Nils Schuhmacher Hamburger Soundtrack: Mit der perfekten Autofahrer-CD durchs Fantasialand
Nein, es ist nicht die Playlist der Samplerreihe „Gestatten, wir kommen aus Hamburg“, die zwischen 2006 und 2008 alles – sagen wir: fast alles – versammelte, was zwischen den Goldenen Zitronen und Revolverheld in der Stadt so herummusiziert. Diese „perfekte Autofahrer-CD“ lässt „von Hamburgs Flair träumen“ und „[e]s ist tatsächlich absolut erstaunlich, wie viele tolle Künstler Hamburg hervorbrachte und noch immer hervorbringen wird. Es ist wirklich grandios, die Vielfalt der ‚neuen‘ künftigen Stars bereits jetzt schon auf einer CD präsentiert zu bekommen“, so formulierten es begeisterte Hörer/innen auf einem Internetportal.

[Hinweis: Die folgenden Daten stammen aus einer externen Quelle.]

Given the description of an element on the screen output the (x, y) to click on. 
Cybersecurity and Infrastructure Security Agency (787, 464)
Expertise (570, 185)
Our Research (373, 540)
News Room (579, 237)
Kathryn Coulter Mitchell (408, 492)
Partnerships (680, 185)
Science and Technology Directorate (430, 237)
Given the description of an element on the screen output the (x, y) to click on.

Es handelt sich auch nicht um die Unterschriftenliste des Manifests „Not In Our Name, Marke Hamburg“, in welchem zum Teil dieselben Kulturschaffenden 2011 die örtliche Standortpolitik, deren Verwertungslogik und die Propaganda von einem „widerspruchfreie[n], sozial befriedete[n] Fantasialand“ namens Hamburg angriffen. „Angriffen“, so muss man es wohl nennen.
Tatsächlich gehört die Namensliste zu einer vorgestern veröffentlichten Erklärung in Sachen Otzenbunker. In dieser wird zum einen die Lärmschutzsanierung des von einer Vielzahl an Bands genutzten und jüngst geschlossenen Gebäudes gefordert. Zum anderen wird allgemein die Stadt dazu aufgerufen, die herrschende Proberaummisere zu lösen.

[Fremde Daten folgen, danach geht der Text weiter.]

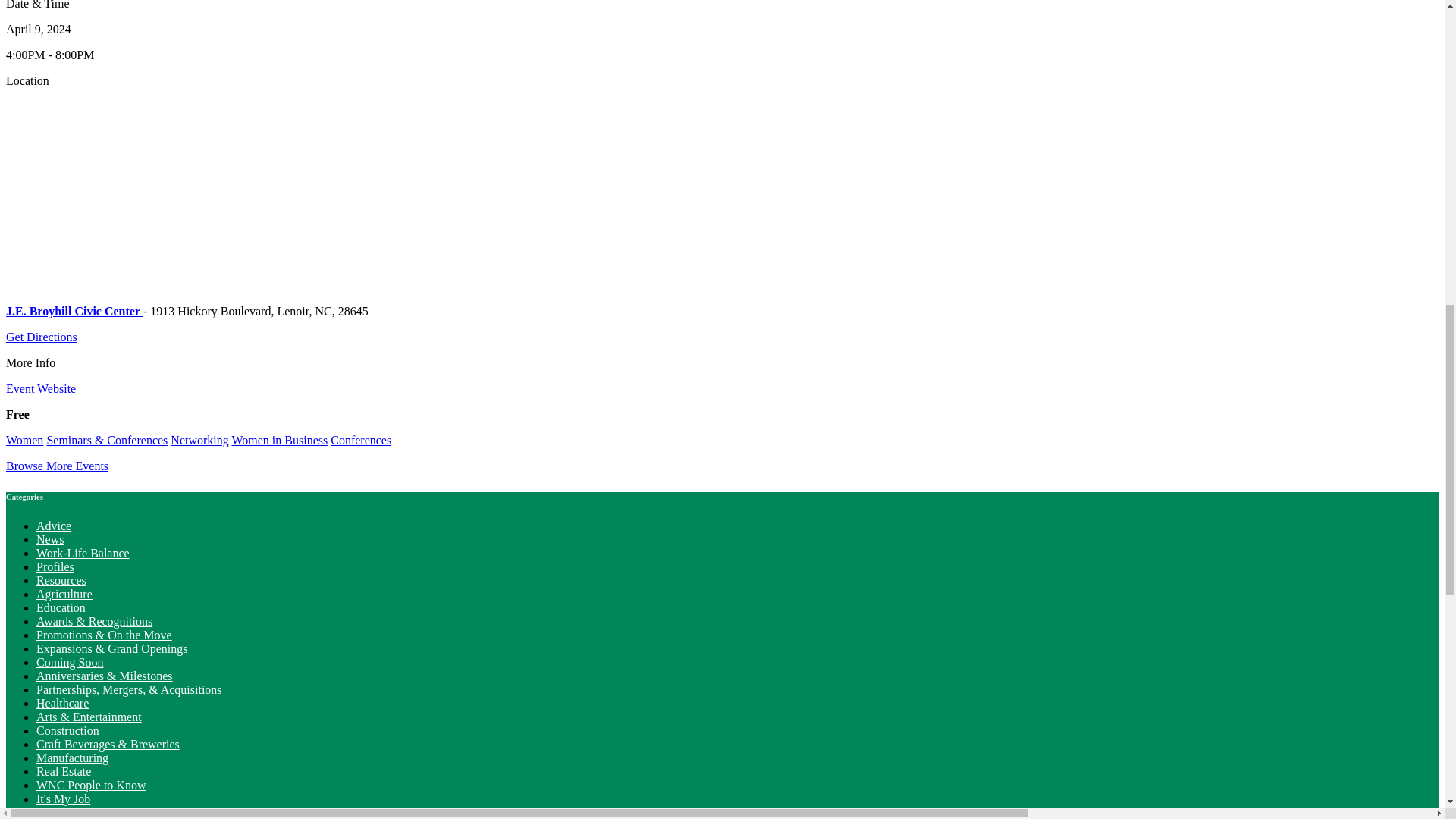
See what else is going on! (56, 465)
Given the description of an element on the screen output the (x, y) to click on. 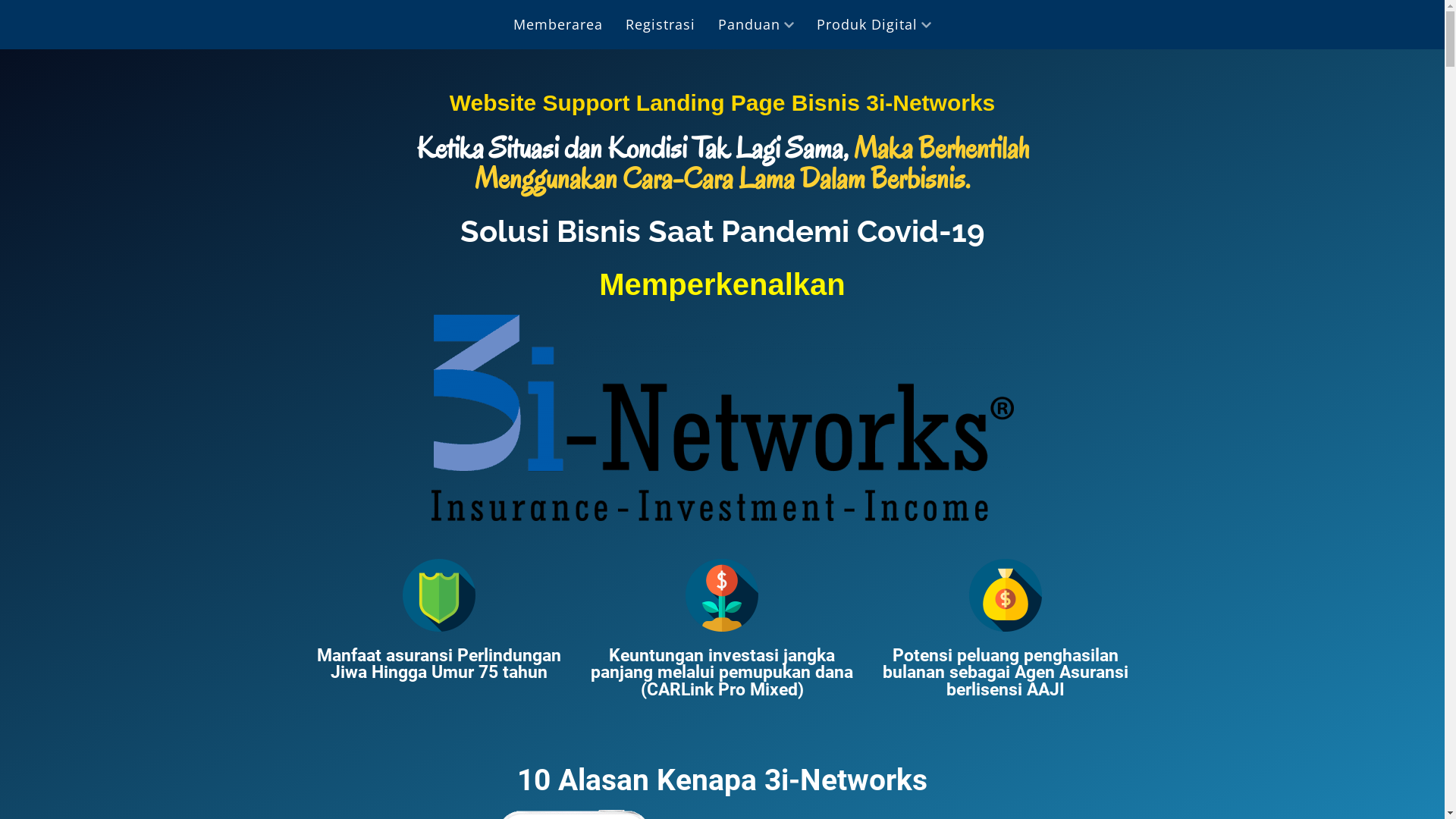
Memberarea Element type: text (558, 24)
3i-Networks Peluang Usaha Bisnis Online 3i Networks 1 Element type: hover (438, 594)
3i-Networks Peluang Usaha Bisnis Online 3i Networks 3 Element type: hover (1005, 594)
Registrasi Element type: text (660, 24)
Panduan Element type: text (755, 24)
3i-Networks Peluang Usaha Bisnis Online 3i Networks 2 Element type: hover (721, 594)
3inetworks-images-1.png Element type: hover (721, 416)
Produk Digital Element type: text (873, 24)
Given the description of an element on the screen output the (x, y) to click on. 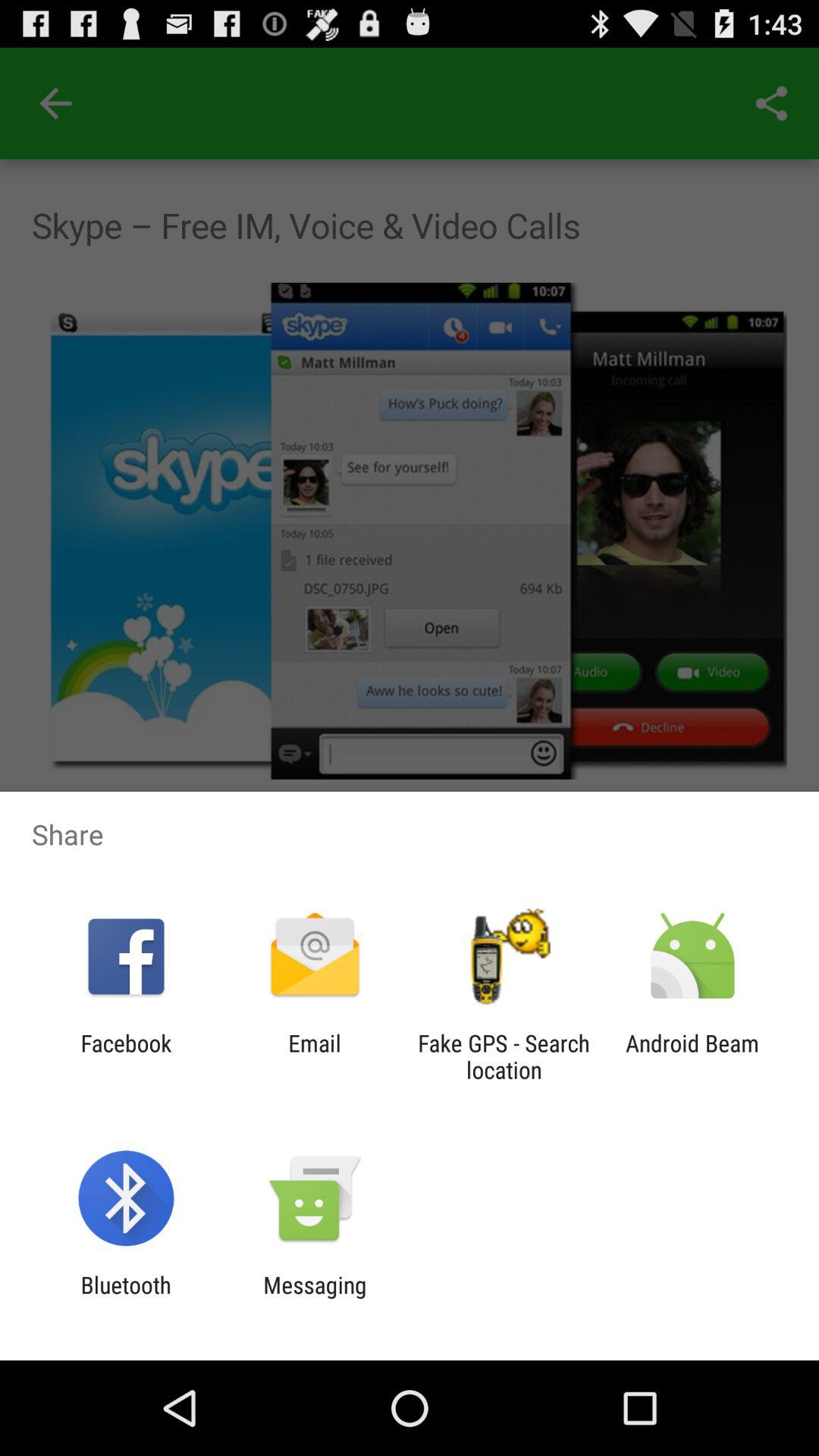
open icon next to fake gps search item (692, 1056)
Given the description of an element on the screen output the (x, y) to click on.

Das ist natürlich gut. Und es ist der Erklärung wohl auch kaum vorzuwerfen, dass sie hierbei die besondere Bedeutung von (Pop-)Kultur hervorhebt. Selbst das Wedeln mit der Standortlogik gehört zum Spiel. Aber wahr ist auch: Es kommt auf die Details an.
Und hier stellt sich die Erklärung dann doch und ganz ohne Not in die denkbar biederste Ecke, wenn es heißt: „Ohne Nachwuchsmusiker*innen, die sich uneingeschränkt ausprobieren können, wird es in dieser Stadt keine neuen und herausragenden Musiker*innen mehr geben. Dann spielt die Musik der Zukunft in Berlin, Leipzig und anderswo – aber ganz sicher nicht mehr in Hamburg.“
Wer immer sie dann spielt: Hoffentlich haben die anstehenden weiteren Aktionen in dieser Sache weniger den Sound der CD als den Sound des Manifests.